Exercise aim:
Search for the word "Open" in the entries. Each line that holds it should be copied.

Provided data:

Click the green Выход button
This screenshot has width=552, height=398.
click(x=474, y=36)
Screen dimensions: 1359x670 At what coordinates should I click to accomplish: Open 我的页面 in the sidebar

...

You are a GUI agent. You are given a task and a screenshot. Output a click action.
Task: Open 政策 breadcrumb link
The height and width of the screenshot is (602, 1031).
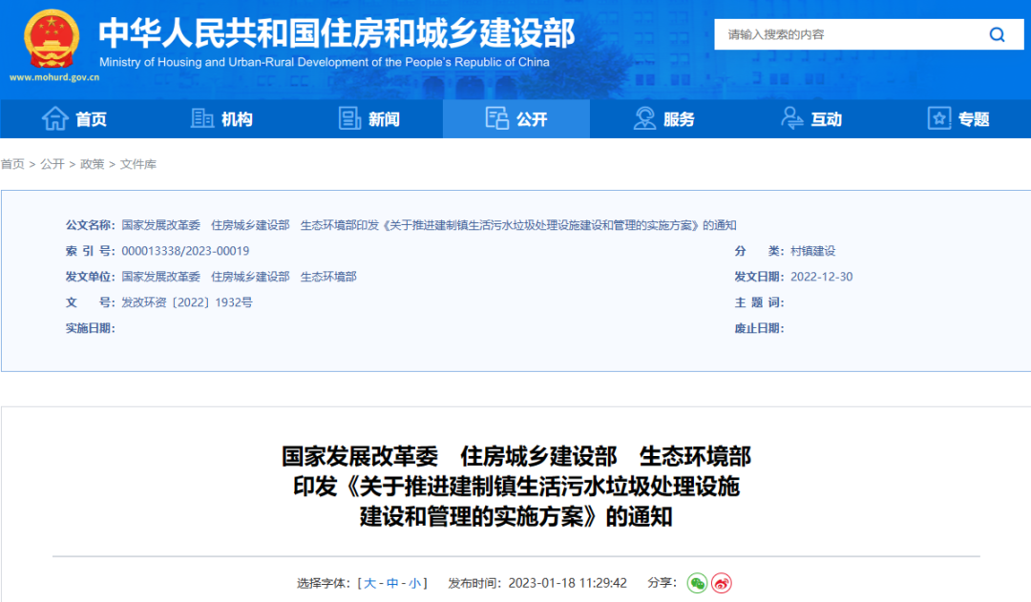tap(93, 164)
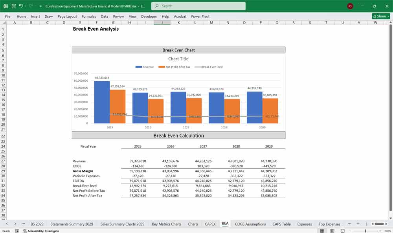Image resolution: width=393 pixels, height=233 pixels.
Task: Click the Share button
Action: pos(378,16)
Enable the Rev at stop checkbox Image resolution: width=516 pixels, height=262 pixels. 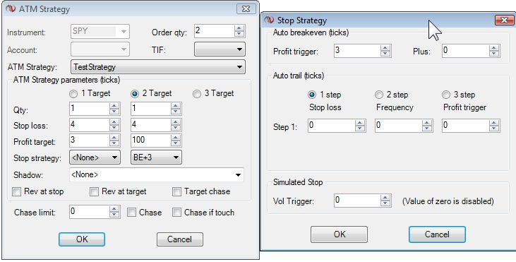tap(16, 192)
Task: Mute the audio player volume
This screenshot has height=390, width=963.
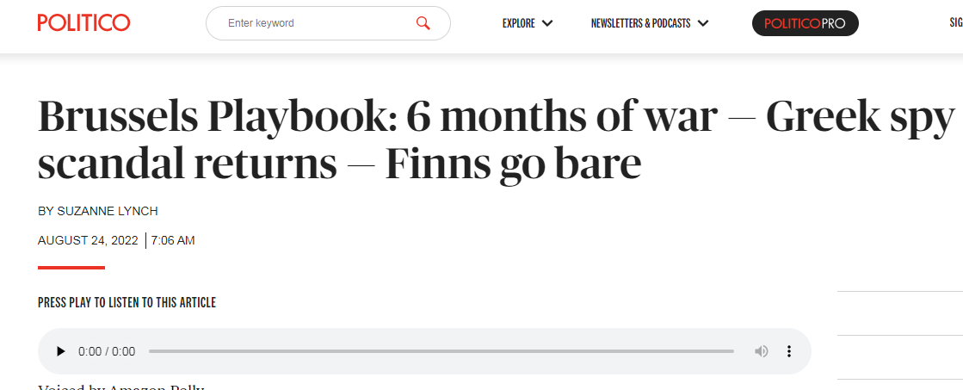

...

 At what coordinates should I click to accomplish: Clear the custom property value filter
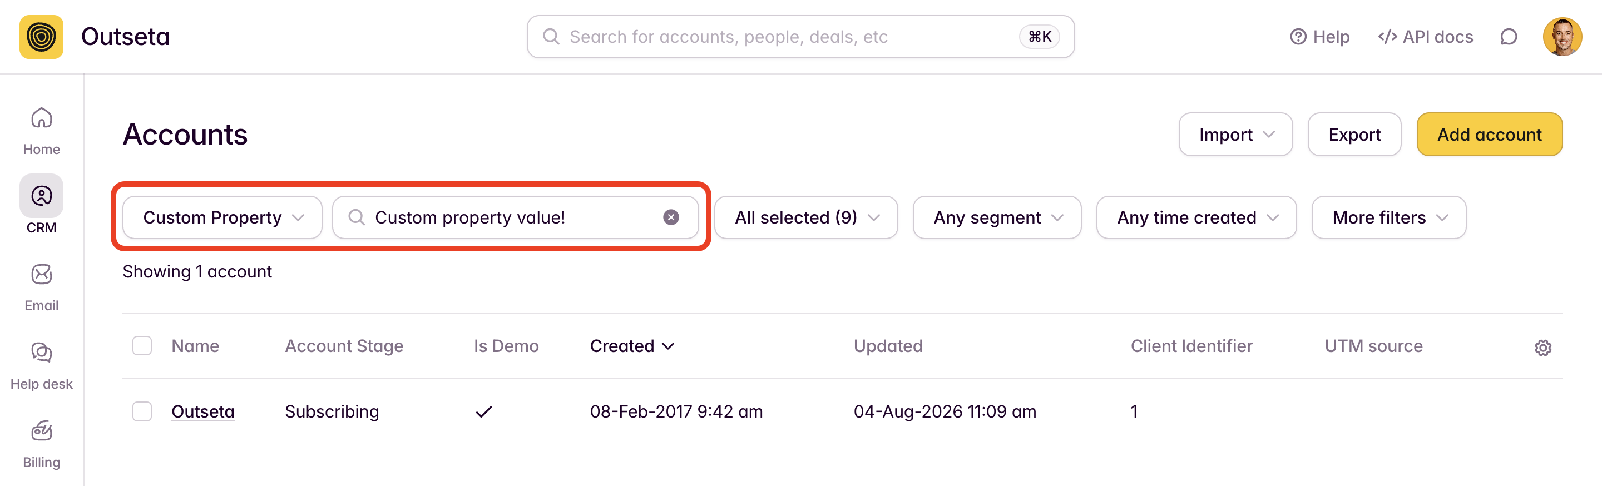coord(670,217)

Solution to the problem:
Screen dimensions: 1359x670 At what coordinates should I click to accomplish: Open 我的页面 in the sidebar
Task: Open 政策 breadcrumb link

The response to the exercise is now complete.